**Data to examine:**
*** Begin section ***

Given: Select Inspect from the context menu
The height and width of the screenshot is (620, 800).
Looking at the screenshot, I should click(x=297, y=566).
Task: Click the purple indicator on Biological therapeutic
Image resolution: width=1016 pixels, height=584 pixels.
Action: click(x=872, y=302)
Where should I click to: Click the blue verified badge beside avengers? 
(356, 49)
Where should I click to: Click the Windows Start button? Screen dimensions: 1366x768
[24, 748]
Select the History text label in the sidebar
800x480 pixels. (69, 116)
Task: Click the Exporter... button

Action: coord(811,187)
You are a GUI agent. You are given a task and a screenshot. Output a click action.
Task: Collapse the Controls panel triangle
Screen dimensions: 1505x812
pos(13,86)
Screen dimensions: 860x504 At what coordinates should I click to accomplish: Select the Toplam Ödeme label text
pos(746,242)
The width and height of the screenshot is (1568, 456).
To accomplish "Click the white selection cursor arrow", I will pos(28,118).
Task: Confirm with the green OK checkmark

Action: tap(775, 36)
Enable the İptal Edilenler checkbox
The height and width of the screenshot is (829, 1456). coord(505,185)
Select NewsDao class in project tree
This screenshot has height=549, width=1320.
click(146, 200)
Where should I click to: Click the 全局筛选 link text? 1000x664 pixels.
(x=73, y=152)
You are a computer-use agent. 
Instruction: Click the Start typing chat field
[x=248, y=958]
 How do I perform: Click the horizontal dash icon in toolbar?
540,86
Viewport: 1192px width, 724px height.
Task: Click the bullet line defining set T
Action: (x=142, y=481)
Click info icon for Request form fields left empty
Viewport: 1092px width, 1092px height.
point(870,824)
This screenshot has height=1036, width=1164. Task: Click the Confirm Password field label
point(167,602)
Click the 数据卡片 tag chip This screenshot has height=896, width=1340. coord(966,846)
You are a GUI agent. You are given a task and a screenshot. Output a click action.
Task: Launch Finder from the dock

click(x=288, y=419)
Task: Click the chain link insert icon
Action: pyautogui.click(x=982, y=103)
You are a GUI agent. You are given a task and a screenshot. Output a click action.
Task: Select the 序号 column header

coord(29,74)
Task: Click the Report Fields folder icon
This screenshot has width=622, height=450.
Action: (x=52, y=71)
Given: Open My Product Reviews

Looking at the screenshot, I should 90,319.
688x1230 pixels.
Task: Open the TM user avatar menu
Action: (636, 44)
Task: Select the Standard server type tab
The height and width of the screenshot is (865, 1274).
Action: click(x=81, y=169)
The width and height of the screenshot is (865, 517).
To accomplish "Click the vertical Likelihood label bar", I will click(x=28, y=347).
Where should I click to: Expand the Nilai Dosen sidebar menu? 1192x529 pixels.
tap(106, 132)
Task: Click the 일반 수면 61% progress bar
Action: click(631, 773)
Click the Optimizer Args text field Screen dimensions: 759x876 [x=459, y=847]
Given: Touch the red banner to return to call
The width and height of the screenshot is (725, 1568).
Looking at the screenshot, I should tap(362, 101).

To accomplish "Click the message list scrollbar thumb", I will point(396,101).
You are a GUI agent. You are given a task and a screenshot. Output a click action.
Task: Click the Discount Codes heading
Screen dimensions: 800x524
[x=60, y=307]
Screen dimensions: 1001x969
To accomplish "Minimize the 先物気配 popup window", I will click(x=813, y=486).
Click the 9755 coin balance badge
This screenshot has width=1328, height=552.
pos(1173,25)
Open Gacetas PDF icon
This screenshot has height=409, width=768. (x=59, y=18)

*** End section ***

**Task to carry out:**
The whole listing, restated word for word, is the expected answer.

**Completed exercise:**
Given: Select Inspect from the context menu
The height and width of the screenshot is (620, 800).
Looking at the screenshot, I should click(x=297, y=566).
Task: Click the purple indicator on Biological therapeutic
Image resolution: width=1016 pixels, height=584 pixels.
Action: click(x=872, y=302)
Where should I click to: Click the blue verified badge beside avengers? 
(356, 49)
Where should I click to: Click the Windows Start button? Screen dimensions: 1366x768
[24, 748]
Select the History text label in the sidebar
800x480 pixels. (69, 116)
Task: Click the Exporter... button

Action: coord(811,187)
You are a GUI agent. You are given a task and a screenshot. Output a click action.
Task: Collapse the Controls panel triangle
Screen dimensions: 1505x812
pos(13,86)
Screen dimensions: 860x504 At what coordinates should I click to accomplish: Select the Toplam Ödeme label text
pos(746,242)
The width and height of the screenshot is (1568, 456).
To accomplish "Click the white selection cursor arrow", I will pos(28,118).
Task: Confirm with the green OK checkmark

Action: tap(775, 36)
Enable the İptal Edilenler checkbox
The height and width of the screenshot is (829, 1456). coord(505,185)
Select NewsDao class in project tree
This screenshot has height=549, width=1320.
click(146, 200)
Where should I click to: Click the 全局筛选 link text? 1000x664 pixels.
(x=73, y=152)
You are a computer-use agent. 
Instruction: Click the Start typing chat field
[x=248, y=958]
 How do I perform: Click the horizontal dash icon in toolbar?
540,86
Viewport: 1192px width, 724px height.
Task: Click the bullet line defining set T
Action: (x=142, y=481)
Click info icon for Request form fields left empty
Viewport: 1092px width, 1092px height.
point(870,824)
This screenshot has height=1036, width=1164. Task: Click the Confirm Password field label
point(167,602)
Click the 数据卡片 tag chip This screenshot has height=896, width=1340. coord(966,846)
You are a GUI agent. You are given a task and a screenshot. Output a click action.
Task: Launch Finder from the dock

click(x=288, y=419)
Task: Click the chain link insert icon
Action: pyautogui.click(x=982, y=103)
You are a GUI agent. You are given a task and a screenshot. Output a click action.
Task: Select the 序号 column header

coord(29,74)
Task: Click the Report Fields folder icon
This screenshot has width=622, height=450.
Action: (x=52, y=71)
Given: Open My Product Reviews

Looking at the screenshot, I should 90,319.
688x1230 pixels.
Task: Open the TM user avatar menu
Action: (636, 44)
Task: Select the Standard server type tab
The height and width of the screenshot is (865, 1274).
Action: click(x=81, y=169)
The width and height of the screenshot is (865, 517).
To accomplish "Click the vertical Likelihood label bar", I will click(x=28, y=347).
Where should I click to: Expand the Nilai Dosen sidebar menu? 1192x529 pixels.
tap(106, 132)
Task: Click the 일반 수면 61% progress bar
Action: click(631, 773)
Click the Optimizer Args text field Screen dimensions: 759x876 [x=459, y=847]
Given: Touch the red banner to return to call
The width and height of the screenshot is (725, 1568).
Looking at the screenshot, I should tap(362, 101).

To accomplish "Click the message list scrollbar thumb", I will point(396,101).
You are a GUI agent. You are given a task and a screenshot. Output a click action.
Task: Click the Discount Codes heading
Screen dimensions: 800x524
[x=60, y=307]
Screen dimensions: 1001x969
To accomplish "Minimize the 先物気配 popup window", I will click(x=813, y=486).
Click the 9755 coin balance badge
This screenshot has width=1328, height=552.
pos(1173,25)
Open Gacetas PDF icon
This screenshot has height=409, width=768. (x=59, y=18)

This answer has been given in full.